Gail Simmons rides her Welsh pony, Candlelight, through a rusted gate behind her new home, and discovers meets a lonely rich girl who wears old-fashioned clothing and is shocked to see another girl riding astride. Despite the evidence that something is odd, Gail decides to take the friendship as it comes. And Hilary is a good friend, for a while.

This weak but haunting story presents two horse-crazy girls from very different worlds sharing a summer delighting in one beautiful pony mare. As in "Summer Pony,"the approach of fall brings about a crisis. All of Jean Slaughter Doty's horse books have an element of melancholy, but here it becomes the book. The sense of something bad always about to happen is the main attraction, and despite the crucial presence of the pony and rider in the plot, it fails to ever become a pony book, which makes it very different from most of Doty's work.

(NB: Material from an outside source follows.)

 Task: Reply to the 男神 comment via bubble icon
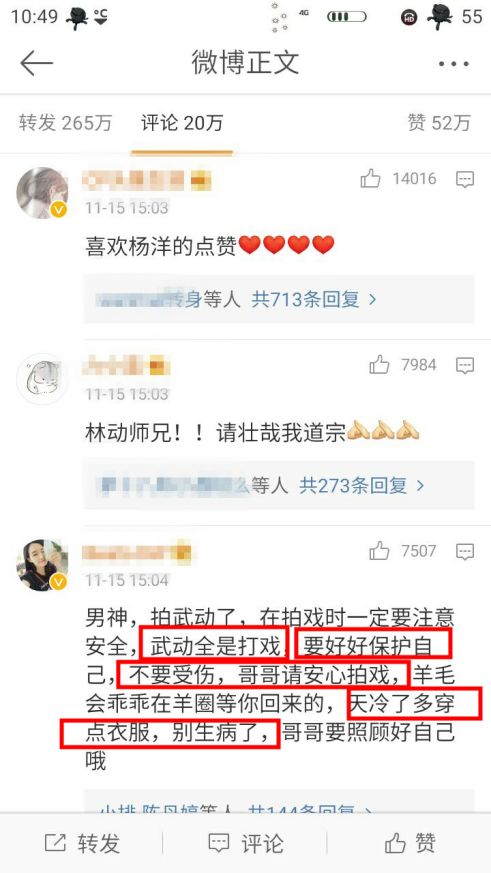click(x=465, y=551)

I call it weak not because it fails to be a pony book, but because despite the effectiveness of the mood created, it has numerous serious flaws. A short book, it still can't quite support the slim plot, and after a long, fitful buildup with entirely unnecessary forays into Gail's family life, it ends abruptly. The main characters are fuzzy; Hilary is a slightly spoiled rich girl who doesn't want to go to boarding school and does something very nearly evil, and Gail is a rather dull middle-class girl who's a little worried about going to a new school in the fall too. The mare is initially given quite a personality, but fades into the background until the very end of the book.

Practical Information
Some glorious information about sidesaddle and carriage horses, which are two things not commonly seen in pony books.

Horses and other animals
Candlelight (Candy), a Welsh pony mare
Nanette, a small white dog

Social Aspect
There is considerable emphasis placed on the wealthy Hilary's lifestyle, with the mansion serving as a summer home, the Mama and Papa in Europe, the governess and maids and coachmen. It is, of course, a more interesting story for a child, the 'princess' lifestyle of a bygone age, but reading the book as an adult, I'm a bit more critical of the modern princess lifestyle of Gail, whose family is living temporarily in a small house while their big new house is built for them, who owns a purebred Welsh pony, whose mother apparently does nothing more onerous than shop for the new house...

Setting
Vaguely Northeastern, author was from Connecticut

Illustrations
Ted Lewin's illustrations are black and white drawings, even on the cover (unusual) and actually do fit the rather modern attitude of the book and the era, unmistakably belonging to the 1970's brand of realistic flatness.

Other Books
Doty's other horse novels include Summer Pony, Winter Pony, The Monday Horses, and The Crumb. She also wrote a dog book, Gabriel, and several nonfiction works on horses as Jean Slaughter (Pony Care, Horsemanship For Beginners, and Horses Round The World)

Themes
Bourgie Parents
Where's that footman?
GHOSTS!!!
Magic Gardens
Bulldozers on the Prowl

Other Information
The University of Southern Mississippi's de Grummond Children's Literature Collection includes materials about Doty.